Giardiniera ~ mixed garden vegetables in vinegary brine ~ is probably Italy's most popular pickle. If the bottled supermarket version of giardiniera is your only reference, you are in for a happy surprise. Homemade giardiniera is much more appealing, crunchy and assertive without being abrasive. This recipe is from Preserving Italy: Canning, Curing, Infusing, and Bottling Italian Flavors and Traditions (2016 Houghton Mifflin Harcourt).
- 1 medium head cauliflower (1 1/2 pounds), separated into florets
- 1 pound young carrots, sliced on the bias if large, left whole or sliced in half lengthwise if small
- 8 ounces pearl or small cipollini onons, peeled
- 6 to 7 ounces green beans, sliced into 2-inch lengths (2 cups)
- 4 large celery stalks, sliced on the bias into 2-inch lengths (2 cups)
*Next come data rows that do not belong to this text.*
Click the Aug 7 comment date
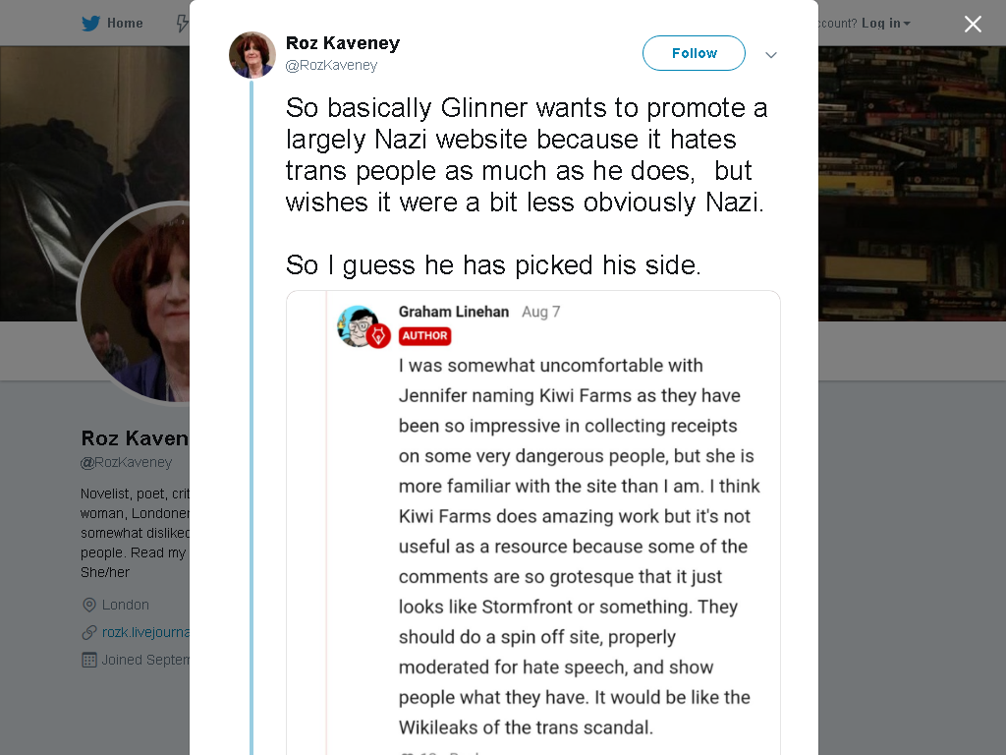 (x=541, y=312)
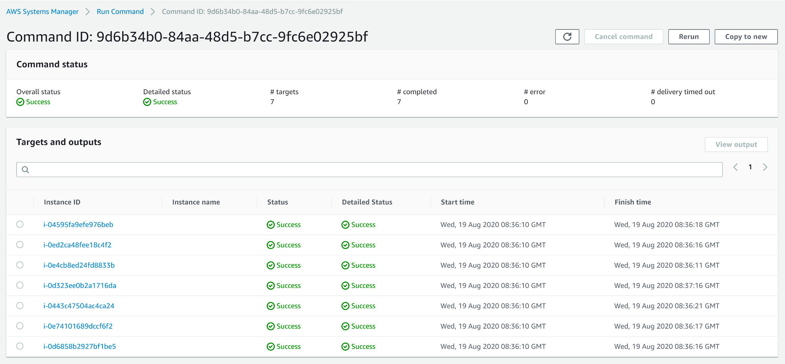Image resolution: width=785 pixels, height=364 pixels.
Task: Click the refresh icon button
Action: tap(567, 37)
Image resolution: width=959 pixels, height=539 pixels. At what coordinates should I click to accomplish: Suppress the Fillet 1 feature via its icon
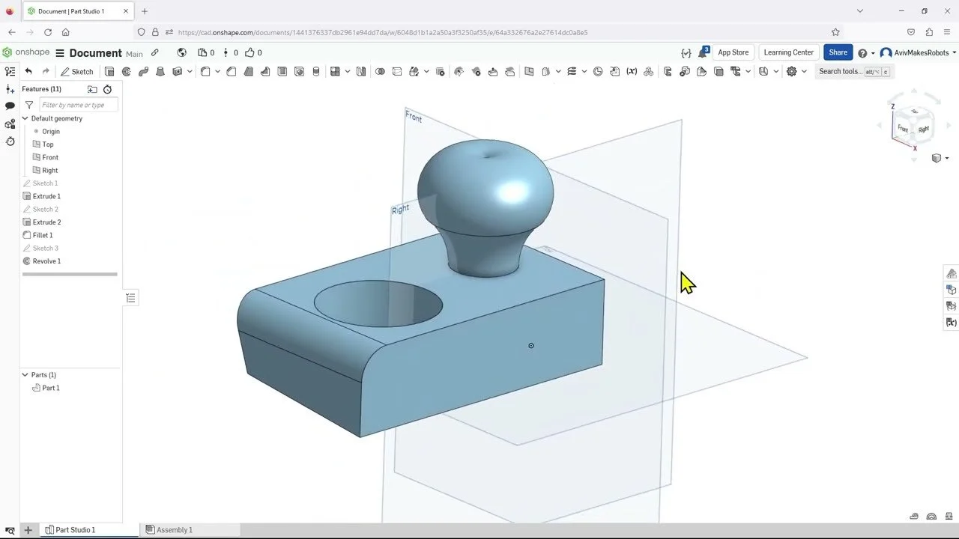point(26,235)
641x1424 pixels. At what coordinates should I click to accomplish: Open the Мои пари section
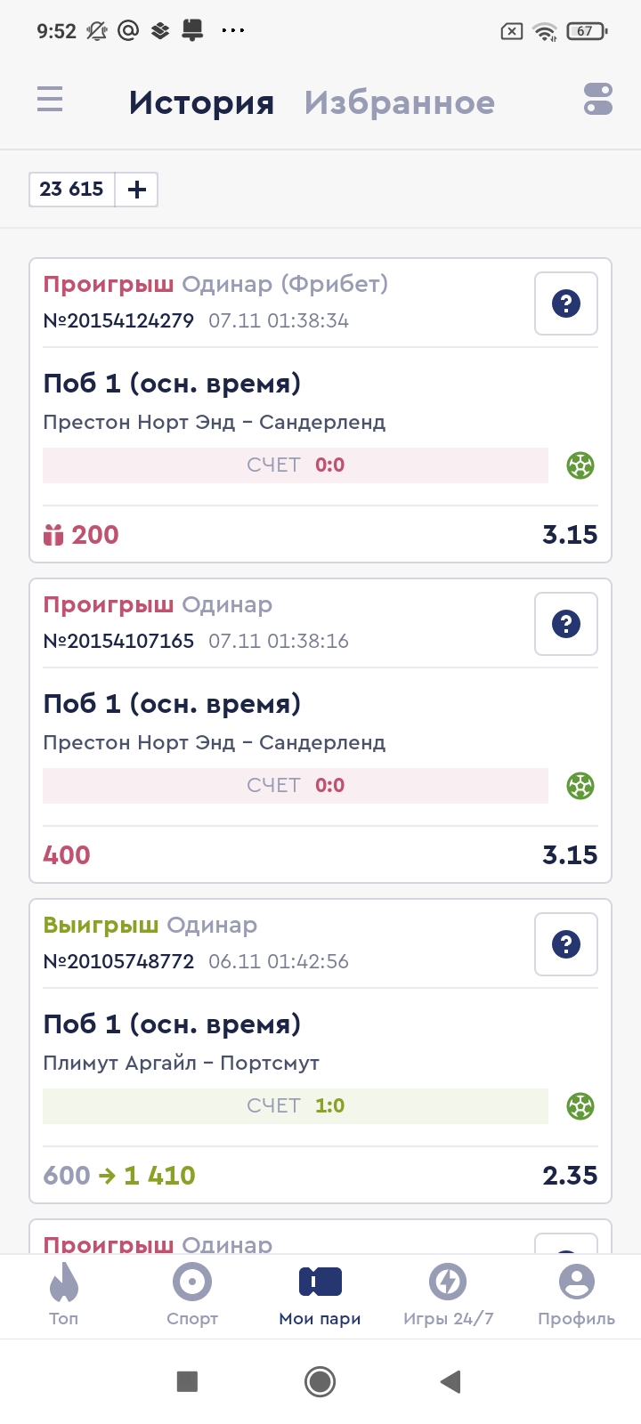click(321, 1293)
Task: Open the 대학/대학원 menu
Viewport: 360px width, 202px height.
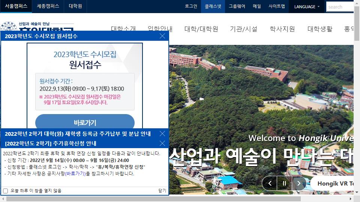Action: 201,29
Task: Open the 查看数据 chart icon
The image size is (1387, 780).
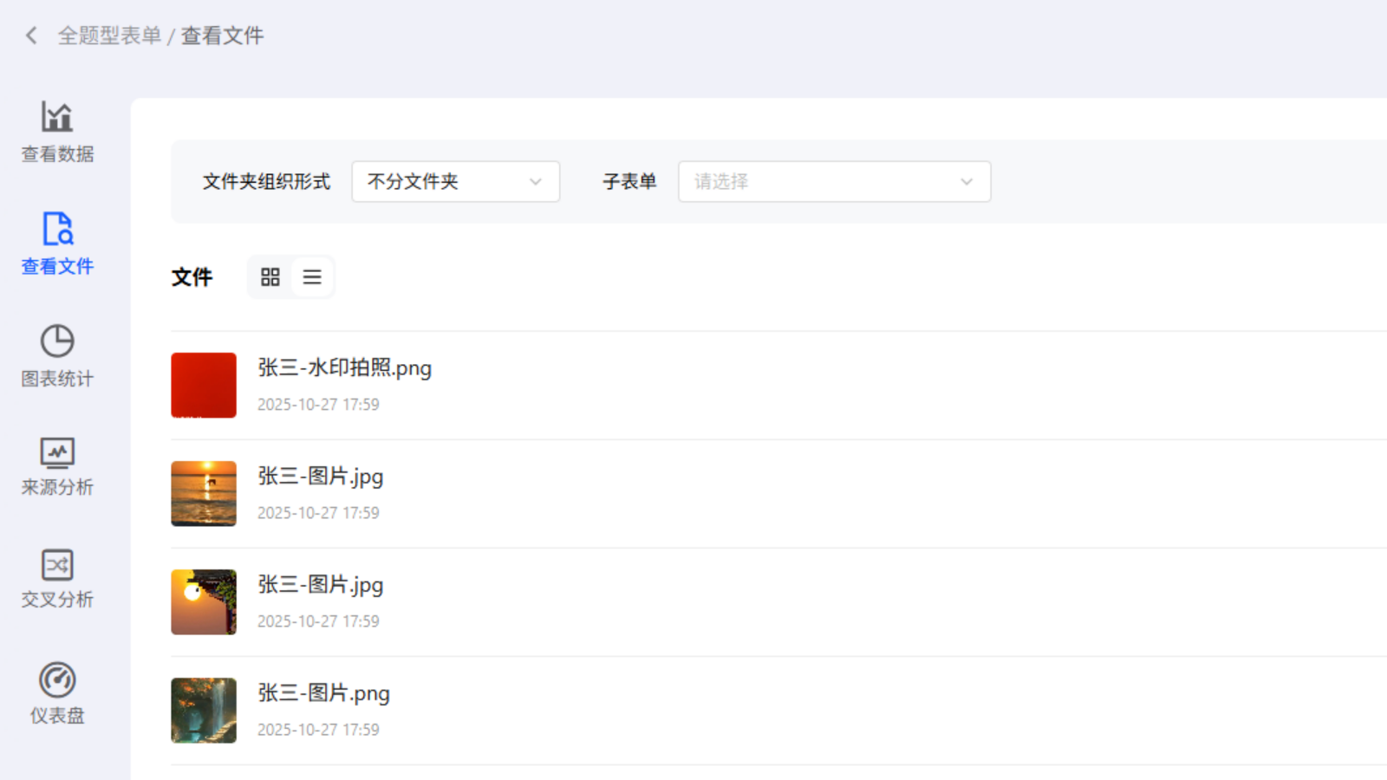Action: click(57, 117)
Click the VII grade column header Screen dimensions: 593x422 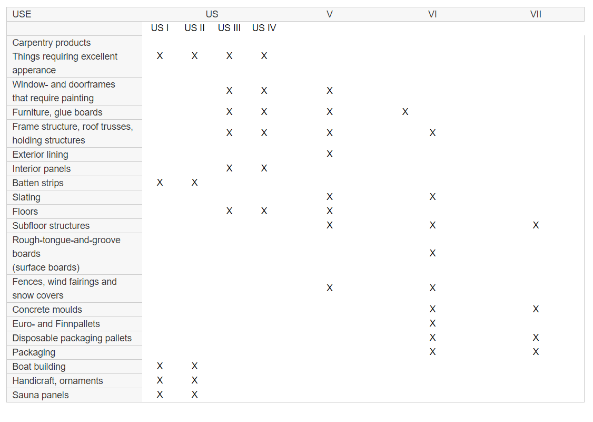536,14
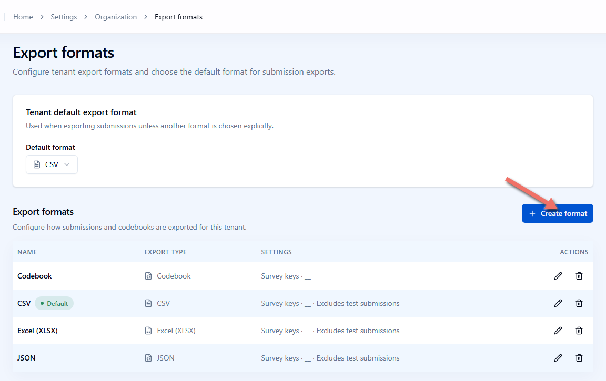Click the green Default badge
The width and height of the screenshot is (606, 381).
pos(54,303)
- 1 red bell pepper, cored, trimmed, sliced into thin strips
- 1 yellow bell pepper, cored, trimmed, sliced into thin strips
- 2 cups white wine vinegar
- 2 cups distilled white vinegar
- 2 cups water
- 2 tablespoons fine sea salt
- 2 to 4 tablespoons sugar
- 1 teaspoon whole black peppercorns
- 1 teaspoon crushed red chile pepper
- 1/2 teaspoon whole cloves
- 1/2 teaspoon whole juniper berries
- 2 fresh bay leaves
- 6 tablespoons extra-virgin olive oil
- 3 sterilized 1-quart jars or six 1-pint jars, and their lids
- Basic water-bath canning equipment (see NOTES)
1. Have the vegetables prepped and ready. Combine the vinegars, water, salt, sugar, peppercorns, crushed red pepper, cloves, juniper berries, and bay leaves in a large pot and bring to a boil. Add all the vegetables and stir. Cover the pot and let the vegetables steep, still on the heat, for 1 minute. Turn off the heat and, with a skimmer or large slotted spoon, transfer the vegetables to a bowl.
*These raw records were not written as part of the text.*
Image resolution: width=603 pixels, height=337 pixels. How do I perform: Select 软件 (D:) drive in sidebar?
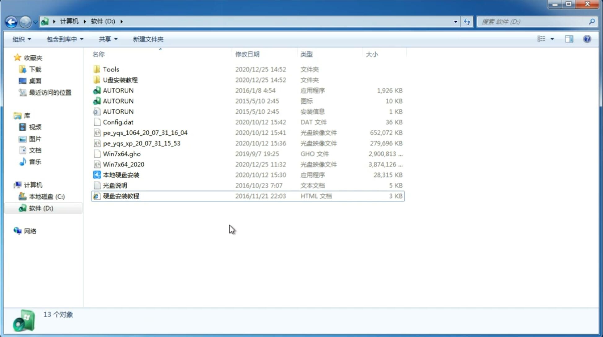(x=41, y=208)
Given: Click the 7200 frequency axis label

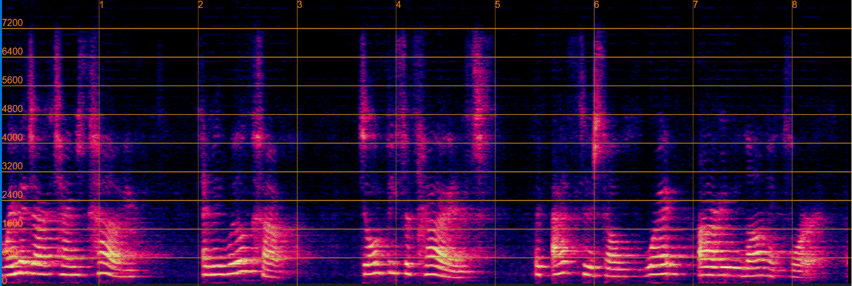Looking at the screenshot, I should (13, 23).
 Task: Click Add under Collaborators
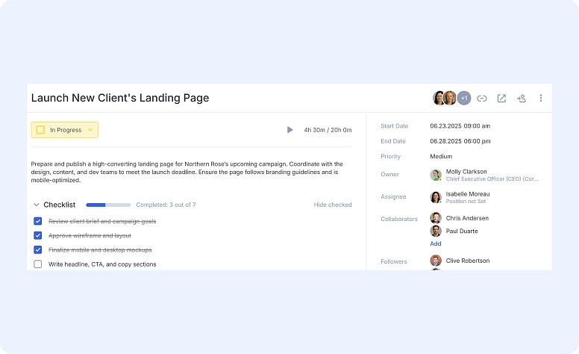[x=436, y=243]
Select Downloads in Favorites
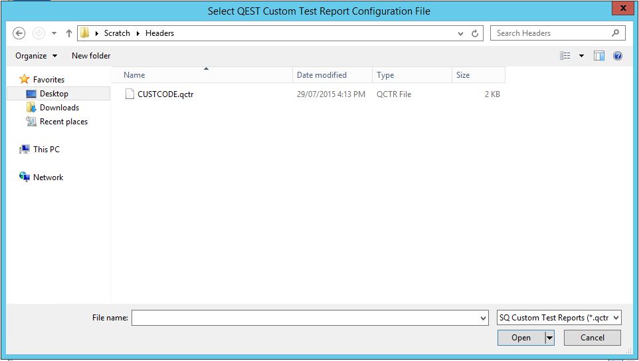Screen dimensions: 639x361 click(59, 108)
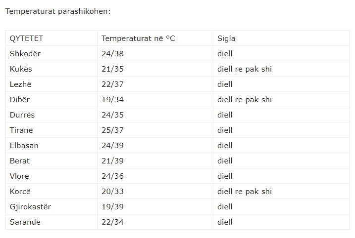
Task: Click the 24/38 temperature cell
Action: 112,54
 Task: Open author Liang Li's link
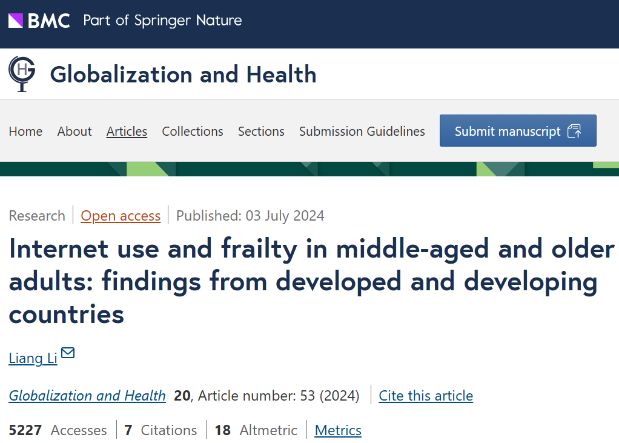point(33,358)
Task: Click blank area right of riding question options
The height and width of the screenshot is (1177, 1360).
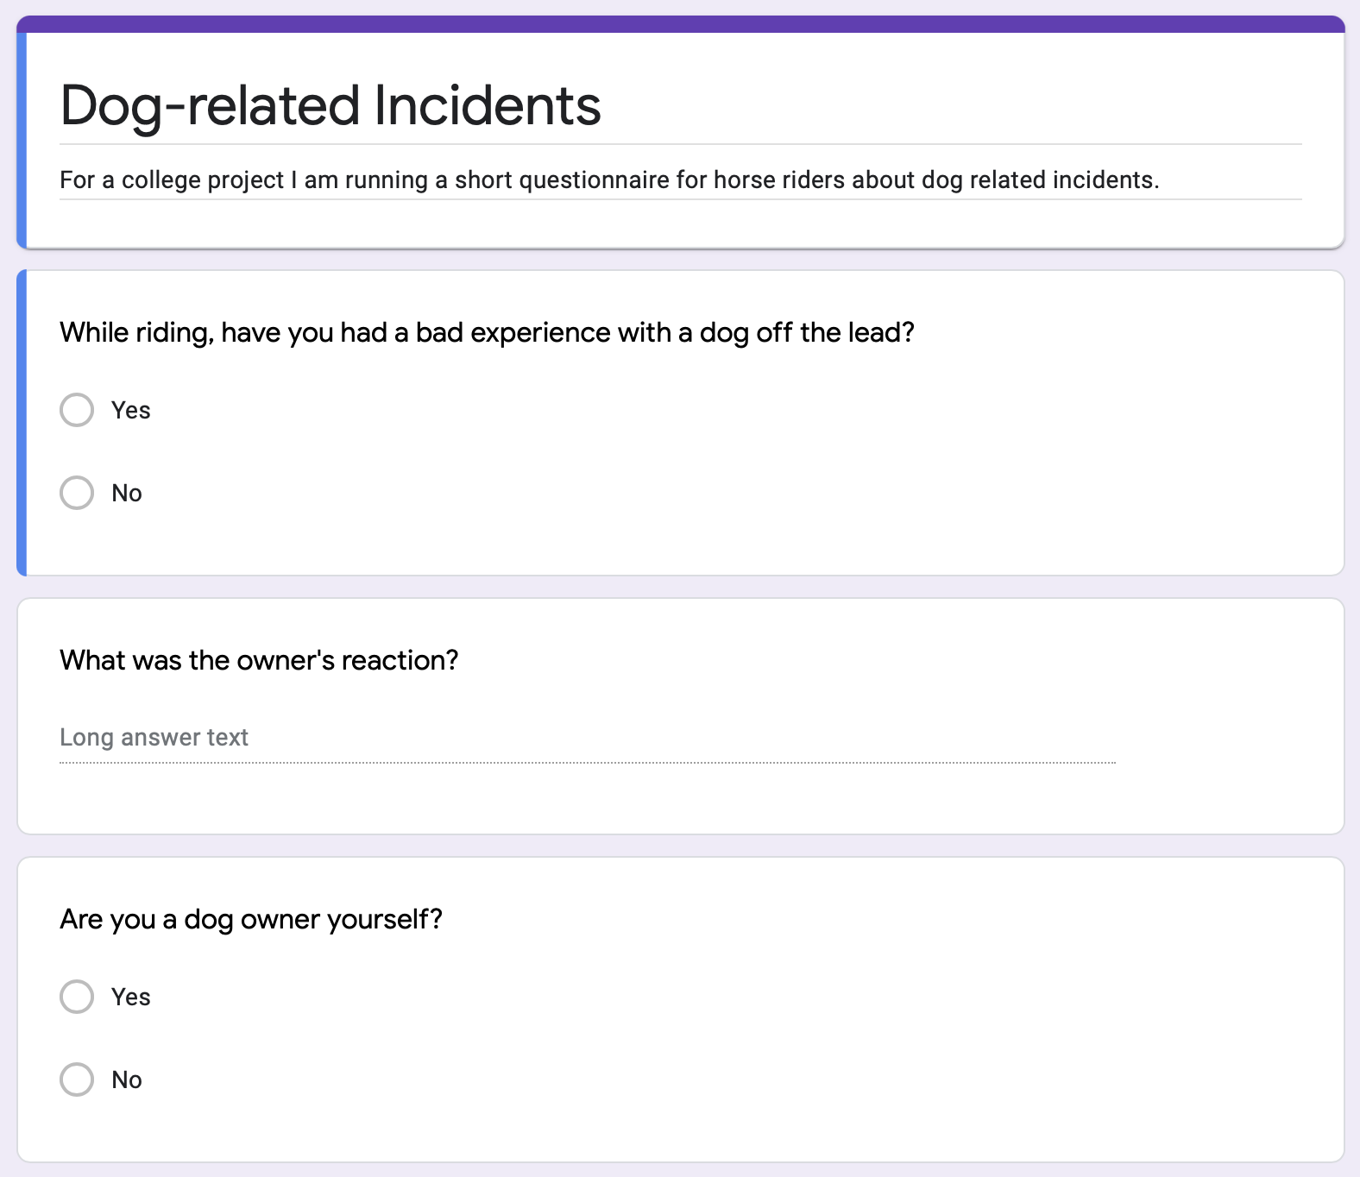Action: pos(777,449)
2. Add 2 tablespoons oil to each quart jar or 1 tablespoon to each pint jar. Pack the vegetables into the jars, adding a mix of each vegetable and some of the spices to each jar. Pour the hot brine over the vegetables, leaving 1/2 inch headspace. Use a bubble remover to dislodge any air bubbles. Screw the lids on tightly and process for 10 minutes in a boiling water bath. (Alternatively, fill the jars as directed, screw on the lids, let cool to room temperature, then store in the refrigerator.)
3. Store sealed processed jars in a cool, dark place and let the giardiniera cure for at least 1 week before serving (1 month is better if you can be patient). It will keep for up to 1 year. Refrigerate any jars that failed to seal properly and enjoy those first.